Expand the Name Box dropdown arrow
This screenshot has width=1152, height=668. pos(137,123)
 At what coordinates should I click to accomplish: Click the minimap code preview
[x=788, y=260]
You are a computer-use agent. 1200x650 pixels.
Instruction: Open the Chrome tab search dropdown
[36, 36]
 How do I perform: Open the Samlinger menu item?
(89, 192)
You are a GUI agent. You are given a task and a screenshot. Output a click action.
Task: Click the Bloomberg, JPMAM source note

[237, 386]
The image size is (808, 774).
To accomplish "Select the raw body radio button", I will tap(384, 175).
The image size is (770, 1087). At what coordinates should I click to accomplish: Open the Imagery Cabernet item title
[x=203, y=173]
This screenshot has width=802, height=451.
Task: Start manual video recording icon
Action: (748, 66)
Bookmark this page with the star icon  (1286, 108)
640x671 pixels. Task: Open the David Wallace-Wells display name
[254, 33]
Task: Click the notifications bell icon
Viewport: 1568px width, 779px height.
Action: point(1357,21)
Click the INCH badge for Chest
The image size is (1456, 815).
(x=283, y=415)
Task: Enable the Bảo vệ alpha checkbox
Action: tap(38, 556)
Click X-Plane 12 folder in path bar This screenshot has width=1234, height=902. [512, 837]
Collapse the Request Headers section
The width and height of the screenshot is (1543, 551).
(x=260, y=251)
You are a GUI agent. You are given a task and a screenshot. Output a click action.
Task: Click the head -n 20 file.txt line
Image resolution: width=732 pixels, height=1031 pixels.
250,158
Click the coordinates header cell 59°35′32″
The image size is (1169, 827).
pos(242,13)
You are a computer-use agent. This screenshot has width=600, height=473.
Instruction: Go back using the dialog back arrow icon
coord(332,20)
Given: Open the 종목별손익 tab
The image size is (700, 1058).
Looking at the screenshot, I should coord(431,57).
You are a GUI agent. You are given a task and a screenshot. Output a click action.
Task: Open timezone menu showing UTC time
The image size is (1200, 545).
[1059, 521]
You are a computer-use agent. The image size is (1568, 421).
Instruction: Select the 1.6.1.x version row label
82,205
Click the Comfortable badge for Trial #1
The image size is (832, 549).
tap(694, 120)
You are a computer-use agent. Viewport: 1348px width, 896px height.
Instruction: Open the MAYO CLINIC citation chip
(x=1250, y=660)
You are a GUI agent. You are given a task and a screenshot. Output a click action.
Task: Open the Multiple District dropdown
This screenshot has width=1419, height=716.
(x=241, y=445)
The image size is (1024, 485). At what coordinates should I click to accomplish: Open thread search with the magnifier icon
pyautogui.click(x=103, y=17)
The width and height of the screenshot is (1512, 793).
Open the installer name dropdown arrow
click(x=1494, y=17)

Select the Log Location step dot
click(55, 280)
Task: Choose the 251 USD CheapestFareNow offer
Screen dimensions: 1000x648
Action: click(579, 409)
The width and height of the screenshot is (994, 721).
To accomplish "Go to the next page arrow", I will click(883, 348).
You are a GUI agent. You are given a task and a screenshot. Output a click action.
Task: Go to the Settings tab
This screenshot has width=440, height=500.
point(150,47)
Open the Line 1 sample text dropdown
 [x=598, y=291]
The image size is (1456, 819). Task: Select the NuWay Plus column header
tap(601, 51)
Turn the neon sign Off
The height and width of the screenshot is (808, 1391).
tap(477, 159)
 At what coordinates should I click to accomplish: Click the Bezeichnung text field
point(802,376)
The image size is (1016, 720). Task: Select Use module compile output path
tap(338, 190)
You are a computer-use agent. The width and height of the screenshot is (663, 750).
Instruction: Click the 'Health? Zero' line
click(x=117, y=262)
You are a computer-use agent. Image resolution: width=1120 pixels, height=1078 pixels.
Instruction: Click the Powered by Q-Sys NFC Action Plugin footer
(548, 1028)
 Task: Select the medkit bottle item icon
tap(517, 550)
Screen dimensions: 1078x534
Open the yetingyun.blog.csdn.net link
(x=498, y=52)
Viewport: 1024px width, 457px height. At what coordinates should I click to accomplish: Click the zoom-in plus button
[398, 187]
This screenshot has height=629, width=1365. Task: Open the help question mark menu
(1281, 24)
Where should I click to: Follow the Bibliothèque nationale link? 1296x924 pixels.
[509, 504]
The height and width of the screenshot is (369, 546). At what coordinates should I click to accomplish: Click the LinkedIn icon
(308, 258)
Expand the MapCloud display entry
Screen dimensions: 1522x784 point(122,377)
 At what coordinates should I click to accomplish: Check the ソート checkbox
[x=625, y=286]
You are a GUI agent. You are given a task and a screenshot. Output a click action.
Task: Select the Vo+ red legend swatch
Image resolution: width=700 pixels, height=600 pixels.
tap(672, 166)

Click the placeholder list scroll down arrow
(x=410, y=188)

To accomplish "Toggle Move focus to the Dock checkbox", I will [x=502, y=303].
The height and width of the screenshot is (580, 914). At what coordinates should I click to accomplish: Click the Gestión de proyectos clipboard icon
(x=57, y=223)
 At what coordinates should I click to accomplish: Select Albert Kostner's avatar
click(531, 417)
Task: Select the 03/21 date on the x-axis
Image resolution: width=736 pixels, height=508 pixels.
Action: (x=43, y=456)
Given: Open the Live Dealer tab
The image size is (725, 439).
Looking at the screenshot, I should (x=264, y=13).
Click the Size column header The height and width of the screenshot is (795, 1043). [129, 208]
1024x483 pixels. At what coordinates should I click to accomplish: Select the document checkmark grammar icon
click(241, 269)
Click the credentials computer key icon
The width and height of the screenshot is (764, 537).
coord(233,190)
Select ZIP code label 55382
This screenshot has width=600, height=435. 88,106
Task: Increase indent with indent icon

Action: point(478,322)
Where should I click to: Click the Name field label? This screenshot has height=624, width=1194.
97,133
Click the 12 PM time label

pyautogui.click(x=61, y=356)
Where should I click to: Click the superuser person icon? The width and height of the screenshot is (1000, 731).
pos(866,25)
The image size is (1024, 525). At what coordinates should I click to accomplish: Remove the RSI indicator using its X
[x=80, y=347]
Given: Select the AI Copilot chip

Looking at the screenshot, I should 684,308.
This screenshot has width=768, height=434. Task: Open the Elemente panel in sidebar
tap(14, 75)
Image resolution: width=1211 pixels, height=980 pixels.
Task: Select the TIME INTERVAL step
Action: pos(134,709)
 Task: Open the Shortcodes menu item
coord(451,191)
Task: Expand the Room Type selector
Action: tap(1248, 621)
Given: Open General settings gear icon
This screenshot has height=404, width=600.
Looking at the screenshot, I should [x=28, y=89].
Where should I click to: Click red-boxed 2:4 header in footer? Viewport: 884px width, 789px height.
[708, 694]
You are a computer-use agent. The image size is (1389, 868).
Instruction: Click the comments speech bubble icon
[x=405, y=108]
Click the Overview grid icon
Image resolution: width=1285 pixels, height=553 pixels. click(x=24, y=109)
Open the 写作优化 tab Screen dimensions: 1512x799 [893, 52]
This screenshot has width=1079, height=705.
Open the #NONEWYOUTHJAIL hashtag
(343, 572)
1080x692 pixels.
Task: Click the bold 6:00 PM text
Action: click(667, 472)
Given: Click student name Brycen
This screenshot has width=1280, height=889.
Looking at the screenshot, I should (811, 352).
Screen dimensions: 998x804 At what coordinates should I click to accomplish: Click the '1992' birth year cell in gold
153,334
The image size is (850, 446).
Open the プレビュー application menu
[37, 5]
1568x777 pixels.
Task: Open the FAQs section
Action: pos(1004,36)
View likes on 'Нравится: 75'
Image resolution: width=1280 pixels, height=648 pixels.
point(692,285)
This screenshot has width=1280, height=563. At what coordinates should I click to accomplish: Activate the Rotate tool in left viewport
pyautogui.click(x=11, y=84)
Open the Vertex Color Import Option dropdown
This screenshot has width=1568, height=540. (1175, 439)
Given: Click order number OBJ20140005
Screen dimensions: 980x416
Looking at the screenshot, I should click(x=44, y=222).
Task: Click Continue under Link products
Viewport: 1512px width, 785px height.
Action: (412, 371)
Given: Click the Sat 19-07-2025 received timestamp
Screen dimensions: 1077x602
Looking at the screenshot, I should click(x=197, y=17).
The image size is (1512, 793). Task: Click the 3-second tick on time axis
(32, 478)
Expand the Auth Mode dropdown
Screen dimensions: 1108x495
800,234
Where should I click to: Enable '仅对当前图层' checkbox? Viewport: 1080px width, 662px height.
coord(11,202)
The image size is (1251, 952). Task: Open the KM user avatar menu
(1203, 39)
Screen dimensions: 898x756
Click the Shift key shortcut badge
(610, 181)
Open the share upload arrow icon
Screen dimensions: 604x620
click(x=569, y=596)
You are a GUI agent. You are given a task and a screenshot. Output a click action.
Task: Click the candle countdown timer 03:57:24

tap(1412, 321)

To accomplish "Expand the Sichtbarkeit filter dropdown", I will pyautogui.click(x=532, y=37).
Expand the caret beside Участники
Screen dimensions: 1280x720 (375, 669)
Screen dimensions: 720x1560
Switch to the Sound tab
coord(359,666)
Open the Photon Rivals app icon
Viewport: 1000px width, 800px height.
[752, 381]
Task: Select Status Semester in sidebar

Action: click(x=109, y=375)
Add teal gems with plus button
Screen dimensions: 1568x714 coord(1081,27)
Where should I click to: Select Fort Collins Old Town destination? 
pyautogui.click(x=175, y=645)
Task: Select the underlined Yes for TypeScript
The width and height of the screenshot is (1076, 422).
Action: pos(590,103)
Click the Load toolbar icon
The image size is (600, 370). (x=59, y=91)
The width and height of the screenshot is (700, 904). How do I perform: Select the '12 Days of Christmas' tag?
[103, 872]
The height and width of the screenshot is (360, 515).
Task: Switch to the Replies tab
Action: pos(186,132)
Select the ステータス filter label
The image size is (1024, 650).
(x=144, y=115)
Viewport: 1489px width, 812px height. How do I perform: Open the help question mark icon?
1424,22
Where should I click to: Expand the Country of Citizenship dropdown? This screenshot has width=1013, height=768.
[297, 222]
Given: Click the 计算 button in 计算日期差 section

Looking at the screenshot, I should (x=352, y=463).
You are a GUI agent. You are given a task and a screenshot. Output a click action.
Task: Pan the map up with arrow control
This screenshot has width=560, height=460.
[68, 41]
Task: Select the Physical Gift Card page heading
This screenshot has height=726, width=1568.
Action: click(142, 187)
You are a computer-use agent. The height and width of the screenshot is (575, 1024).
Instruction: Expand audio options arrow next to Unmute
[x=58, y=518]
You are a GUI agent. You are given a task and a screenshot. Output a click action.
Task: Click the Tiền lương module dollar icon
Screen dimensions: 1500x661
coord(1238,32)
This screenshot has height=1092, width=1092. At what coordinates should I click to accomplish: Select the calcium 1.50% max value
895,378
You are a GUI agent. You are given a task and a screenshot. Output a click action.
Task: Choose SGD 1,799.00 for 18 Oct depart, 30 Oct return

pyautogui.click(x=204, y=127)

◆ **Description of the task**
Lines holding the word "filter" are the answer; copy each one from the records above.

◆ **Answer to this task**
To accomplish "Expand the Sichtbarkeit filter dropdown", I will pyautogui.click(x=532, y=37).
Select the ステータス filter label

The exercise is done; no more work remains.